• **YOUR GOAL**: Please write out exactly the lines from the one with "The height and width of the screenshot is (386, 386)." through the end of the data below, both ends included, and omit any pictures.

• **EXCERPTED RECORDS**:
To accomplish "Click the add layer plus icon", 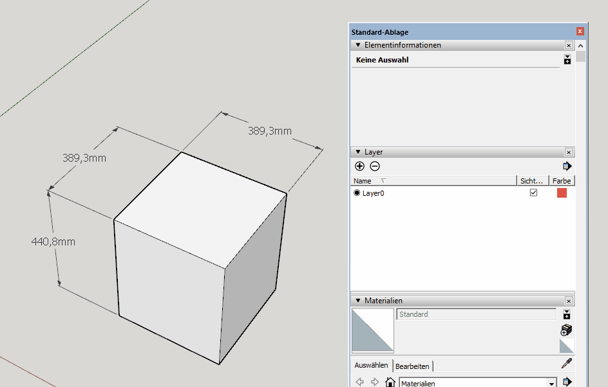I will (359, 166).

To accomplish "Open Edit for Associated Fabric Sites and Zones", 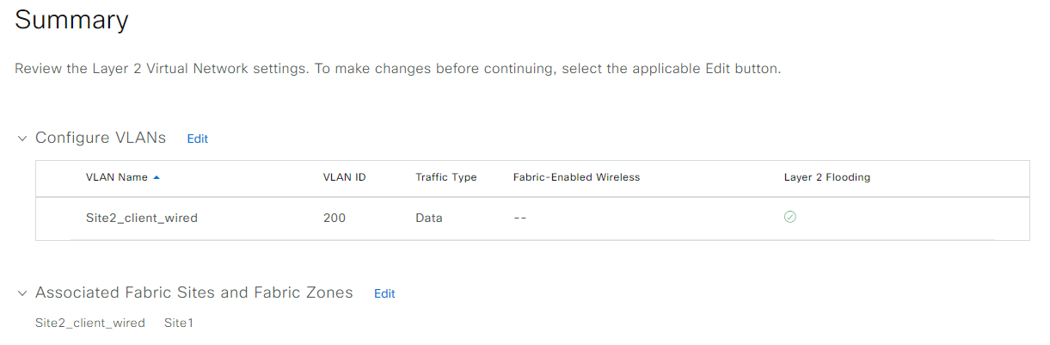I will [x=384, y=293].
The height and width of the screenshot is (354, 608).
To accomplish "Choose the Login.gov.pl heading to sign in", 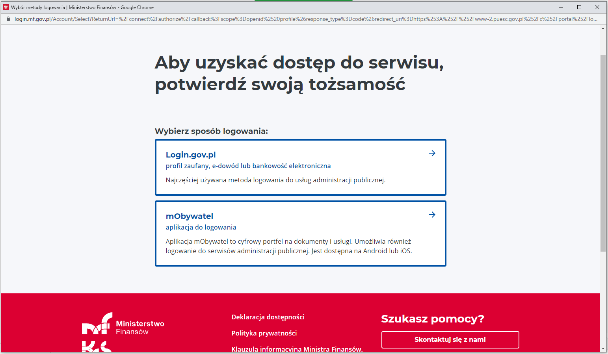I will coord(191,155).
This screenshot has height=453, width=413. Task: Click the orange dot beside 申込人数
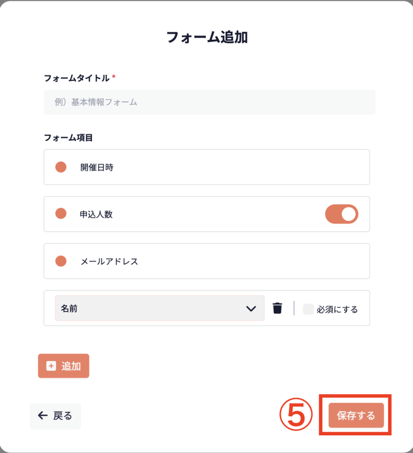[x=61, y=214]
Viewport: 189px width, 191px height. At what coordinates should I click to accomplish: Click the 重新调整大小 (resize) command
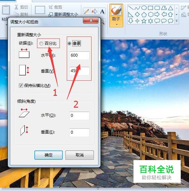point(63,14)
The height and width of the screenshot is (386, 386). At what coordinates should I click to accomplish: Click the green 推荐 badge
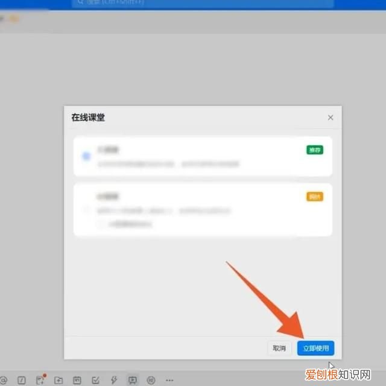pyautogui.click(x=315, y=150)
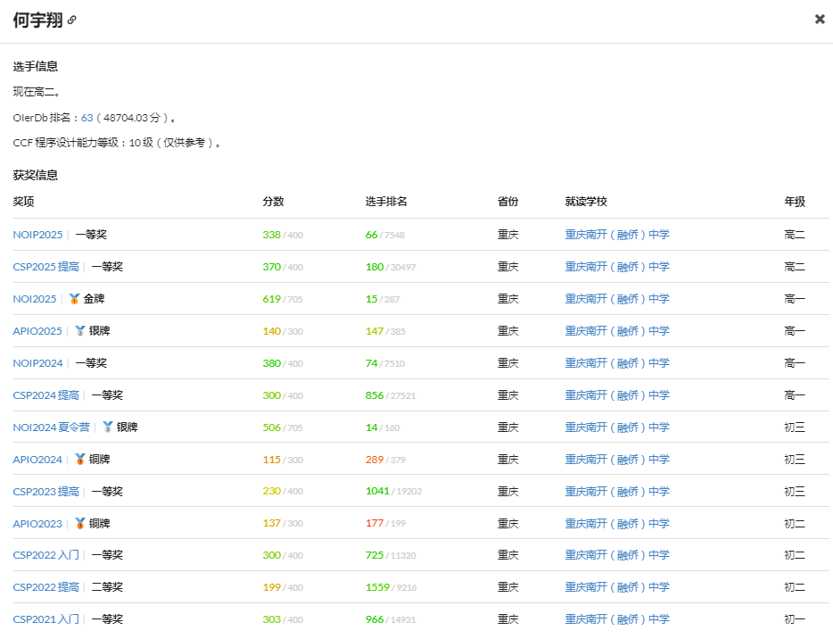Open the NOIP2025 contest page
833x639 pixels.
[36, 234]
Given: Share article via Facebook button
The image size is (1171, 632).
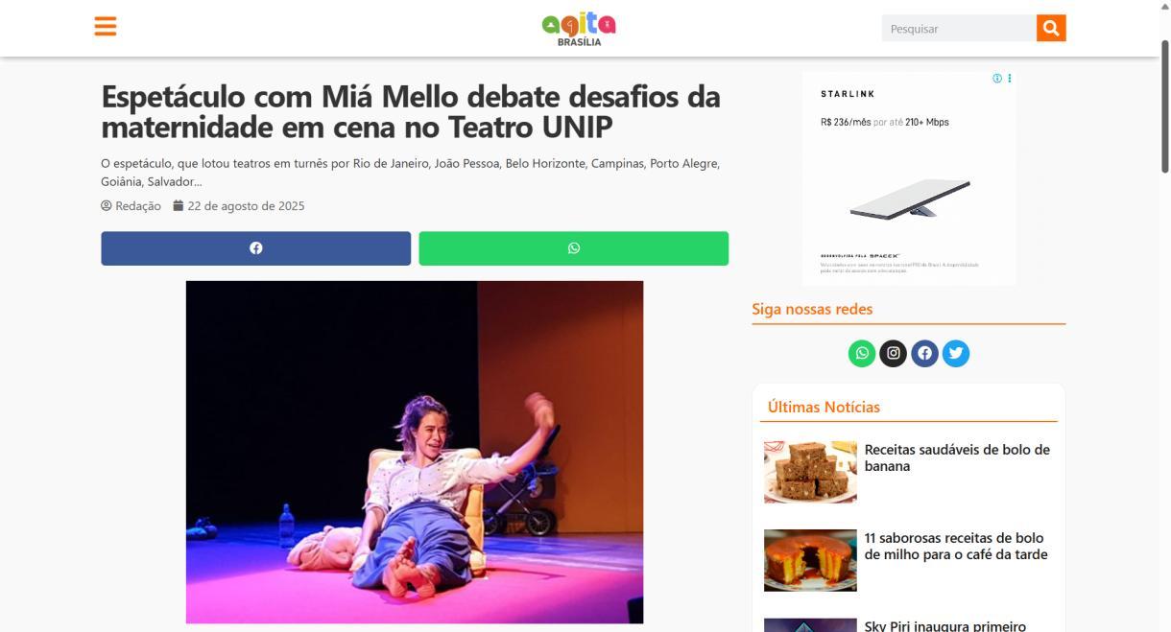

• **REPLY**:
The height and width of the screenshot is (386, 386). At what coordinates should I click to accomplish: Click the green 推荐 badge
pyautogui.click(x=315, y=150)
Open the NOIP2025 contest page
833x639 pixels.
[36, 234]
Given: Share article via Facebook button
The image size is (1171, 632).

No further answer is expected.